* What is asked:
a. In the interview, which writer does SQ quote about writing to find out what one is thinking?
b. Duplicate the passage of the interview between "SQ: I want my" and "to the world.", inclusive.

* Page text:
/---

G: As a photographer, what is your understanding of the medium of photography?

SQ: I want my pictures to first make sense of my thoughts and then portray my feelings about the way events and situations unfurl. When we look at a photograph, we can feel the emotions and the mood the visual medium hopes to deliver. When we represent a story with photos, it communicates a different and a deeper understanding of the scenes and details of a person, a place, or an event. If we use photos with a story, they help a reader to understand things in a better way. I like to do narrative photography or long-form photography projects where I get to spend a lot of time with my subjects. As Joan Didion puts it, ‘I write entirely to find out what I’m thinking, what I see, and what it means. What I want and what I fear.’ I feel and think about photography in the same way, what powerful photographs hold and what they can communicate to the world.

G: Is photojournalism different from regular photography? If yes, can you tell us how they are different, and why?

SQ: Yes, photojournalism comes with more responsibility and requires a more structured method. It comes with greater challenges than day-to-day photography. Nowadays, a prime motivator towards photography is an image’s ‘Insta-worthiness’, and an urgency to deliver to social media. When we talk about photojournalism, it engages a viewer into looking at something more serious and something important. A photojournalist has to be more responsible for his/ her work, representing the facts as they are. Also, when it comes to editing pictures, it can be done extensively in regular photos, but we just can’t stage photos or manipulate the scenes in news story photos.

Rajma Begum reads the Quran while fasting during Ramzan at a Rohingya refugee camp in Shaheen Bagh, New Delhi, on 17 June 2017/ Image courtesy, Sehar Qazi. This photo is from an ongoing project on refugees in Delhi. For more, click here.

\---

* Data supplied:
/---

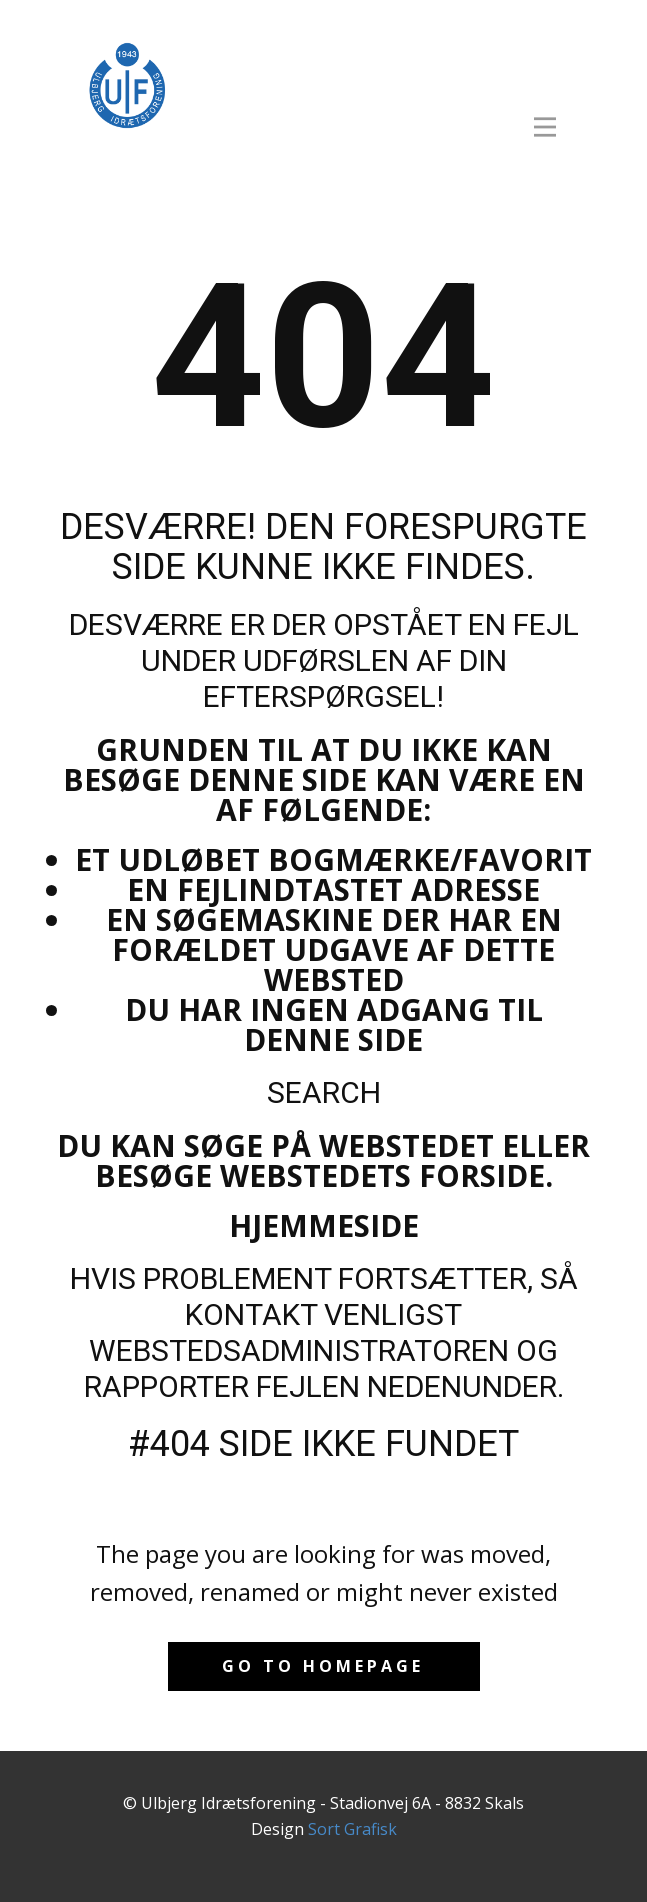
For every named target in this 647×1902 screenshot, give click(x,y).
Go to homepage (323, 1666)
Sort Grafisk (352, 1829)
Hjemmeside (324, 1225)
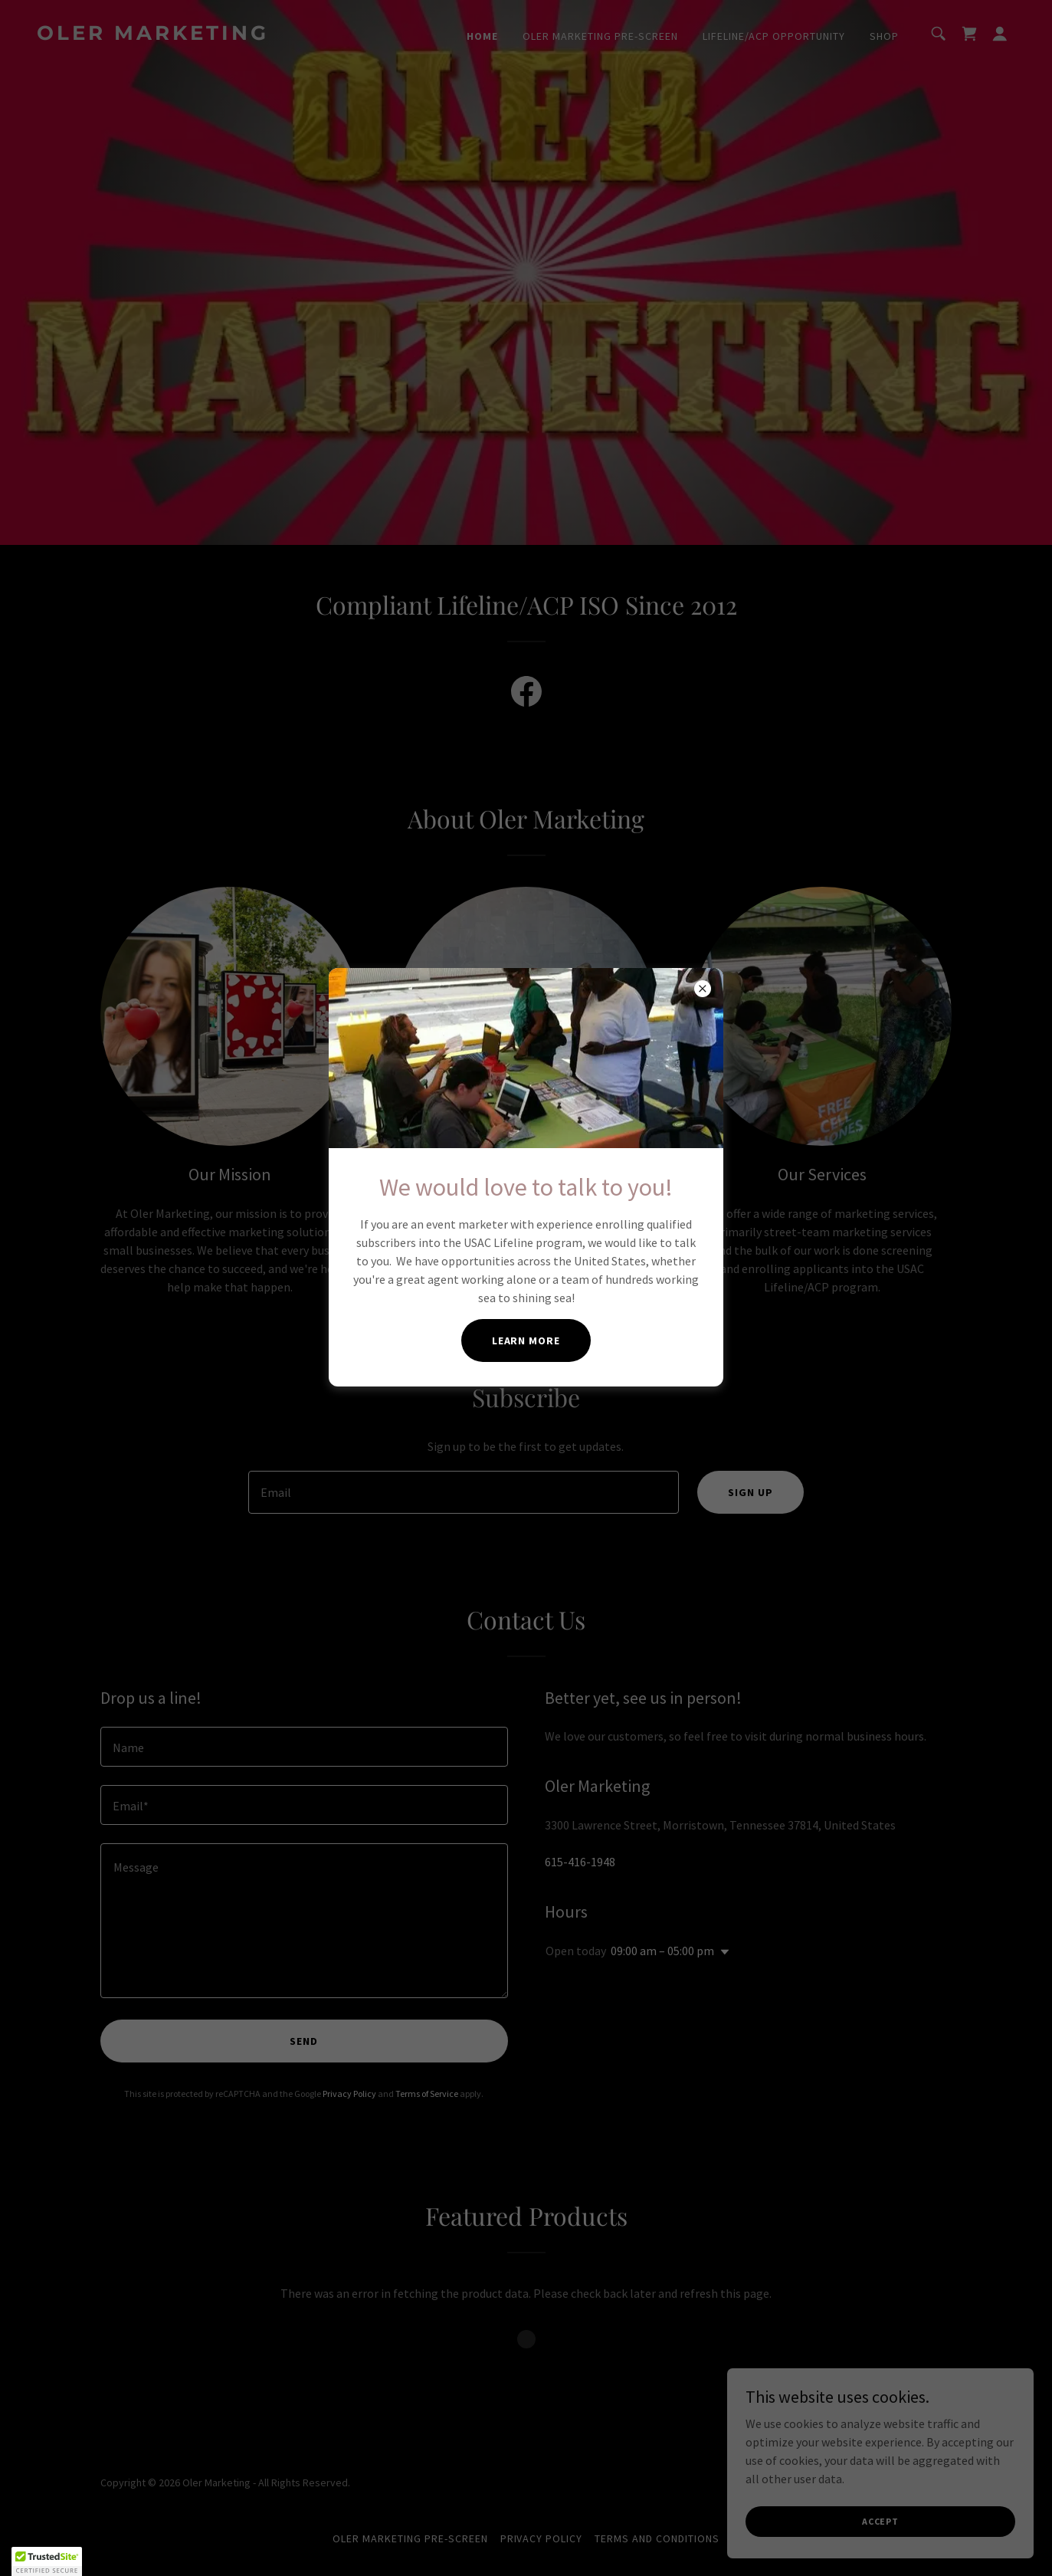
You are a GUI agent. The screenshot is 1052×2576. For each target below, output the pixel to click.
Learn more (526, 1340)
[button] (46, 2561)
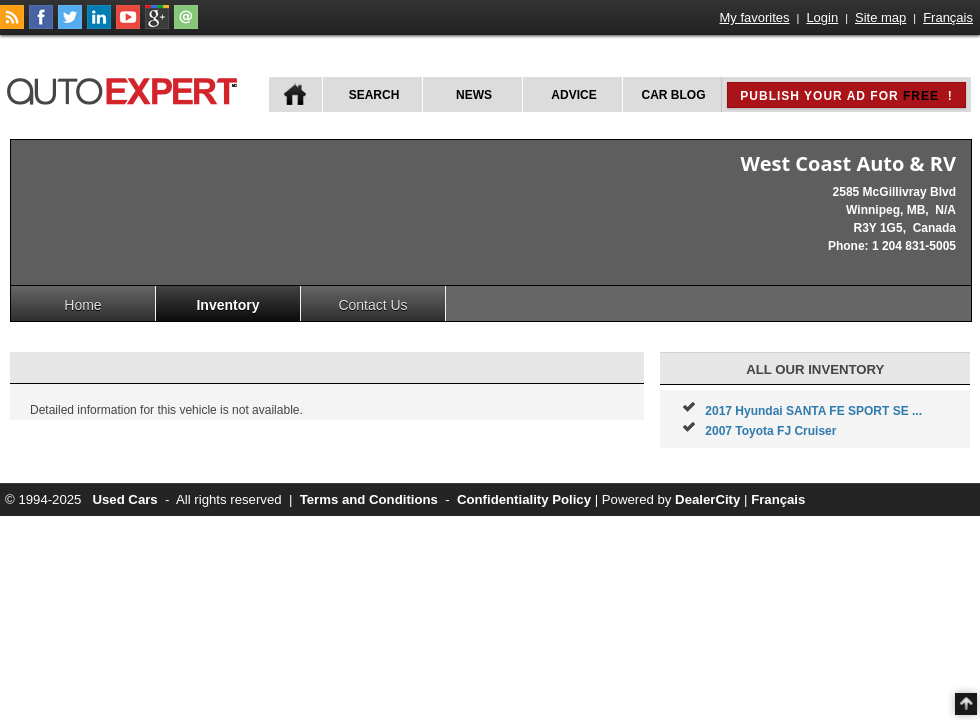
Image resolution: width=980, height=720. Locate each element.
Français (948, 17)
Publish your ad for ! (846, 96)
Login (822, 17)
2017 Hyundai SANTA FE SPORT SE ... (813, 411)
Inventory (227, 305)
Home (82, 305)
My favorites (755, 17)
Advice (573, 95)
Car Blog (674, 95)
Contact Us (372, 305)
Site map (880, 17)
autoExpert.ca (126, 88)
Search (374, 95)
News (474, 95)
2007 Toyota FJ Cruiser (770, 431)
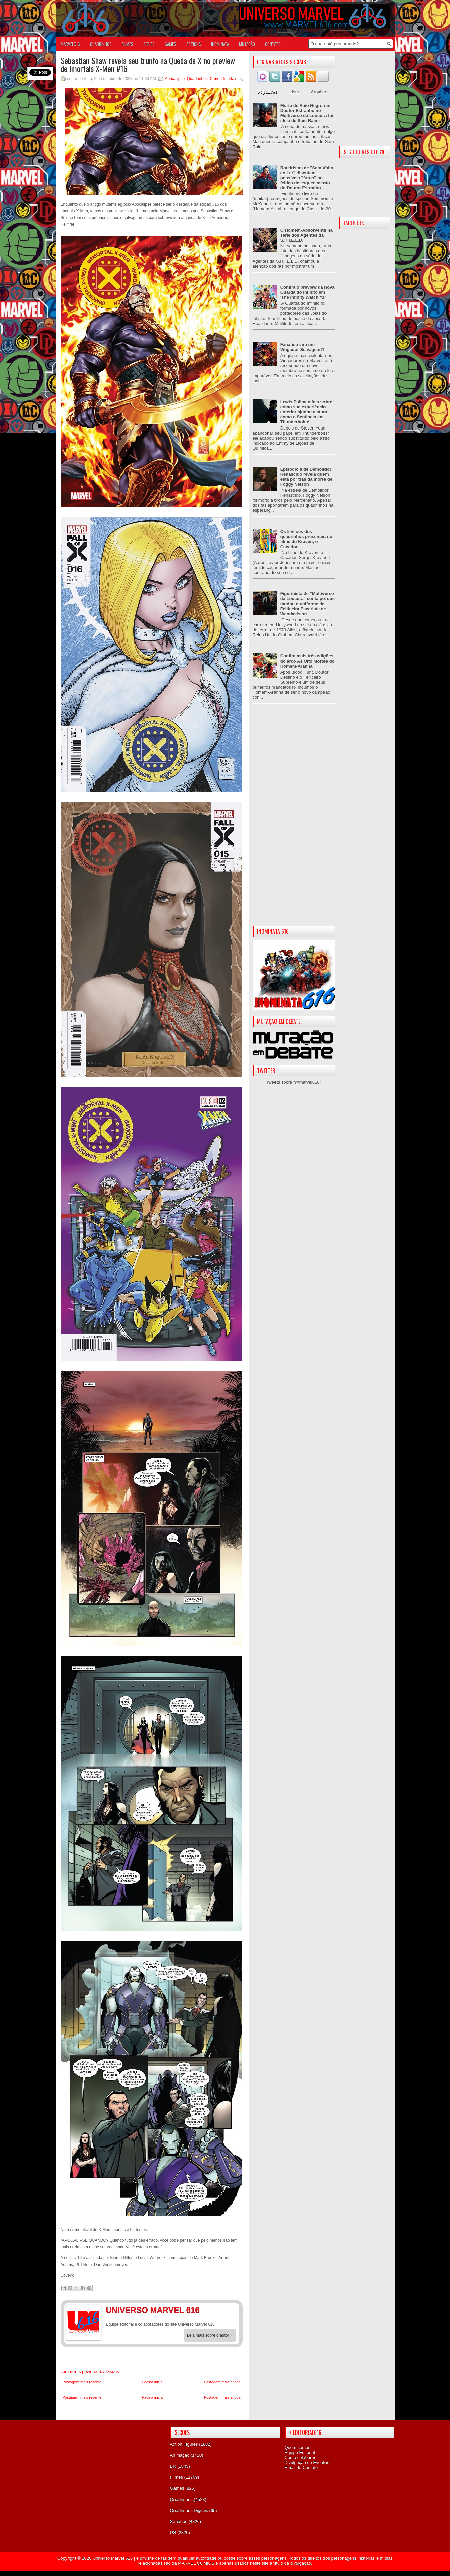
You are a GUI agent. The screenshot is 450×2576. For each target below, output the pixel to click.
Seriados (178, 2521)
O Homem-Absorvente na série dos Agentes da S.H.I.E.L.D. (306, 235)
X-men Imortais (223, 78)
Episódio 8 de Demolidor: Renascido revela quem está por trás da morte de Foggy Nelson (306, 477)
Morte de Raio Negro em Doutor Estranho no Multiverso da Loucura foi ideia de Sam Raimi (306, 113)
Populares (268, 92)
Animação (180, 2455)
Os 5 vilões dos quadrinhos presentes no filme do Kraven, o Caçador (306, 539)
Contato (273, 44)
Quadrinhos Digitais (189, 2510)
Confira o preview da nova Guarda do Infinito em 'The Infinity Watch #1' (307, 292)
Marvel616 (70, 44)
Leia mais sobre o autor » (209, 2335)
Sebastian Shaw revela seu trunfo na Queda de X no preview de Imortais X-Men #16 (148, 64)
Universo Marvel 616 (113, 2558)
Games (177, 2488)
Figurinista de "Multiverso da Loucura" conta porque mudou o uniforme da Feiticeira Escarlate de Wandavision (307, 603)
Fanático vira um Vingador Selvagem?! (302, 347)
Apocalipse (175, 78)
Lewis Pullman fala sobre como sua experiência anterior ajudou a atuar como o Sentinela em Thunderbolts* (306, 411)
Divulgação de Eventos (307, 2462)
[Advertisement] (294, 820)
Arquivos (320, 92)
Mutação (247, 44)
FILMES (127, 44)
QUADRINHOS (101, 44)
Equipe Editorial (300, 2452)
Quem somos (297, 2447)
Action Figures (184, 2444)
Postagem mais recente (82, 2382)
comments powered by (90, 2371)
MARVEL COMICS (196, 2563)
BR (173, 2466)
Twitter (230, 2311)
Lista (294, 92)
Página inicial (152, 2382)
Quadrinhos (197, 78)
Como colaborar (300, 2457)
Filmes (176, 2477)
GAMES (170, 44)
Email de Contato (301, 2467)
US (173, 2532)
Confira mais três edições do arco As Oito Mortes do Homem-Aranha (307, 661)
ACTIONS (193, 44)
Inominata (220, 44)
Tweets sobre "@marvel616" (293, 1082)
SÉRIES (149, 44)
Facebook (216, 2311)
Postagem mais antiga (222, 2382)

\---

* Answers for this exercise:
a. Joan Didion

b.
SQ: I want my pictures to first make sense of my thoughts and then portray my feelings about the way events and situations unfurl. When we look at a photograph, we can feel the emotions and the mood the visual medium hopes to deliver. When we represent a story with photos, it communicates a different and a deeper understanding of the scenes and details of a person, a place, or an event. If we use photos with a story, they help a reader to understand things in a better way. I like to do narrative photography or long-form photography projects where I get to spend a lot of time with my subjects. As Joan Didion puts it, ‘I write entirely to find out what I’m thinking, what I see, and what it means. What I want and what I fear.’ I feel and think about photography in the same way, what powerful photographs hold and what they can communicate to the world.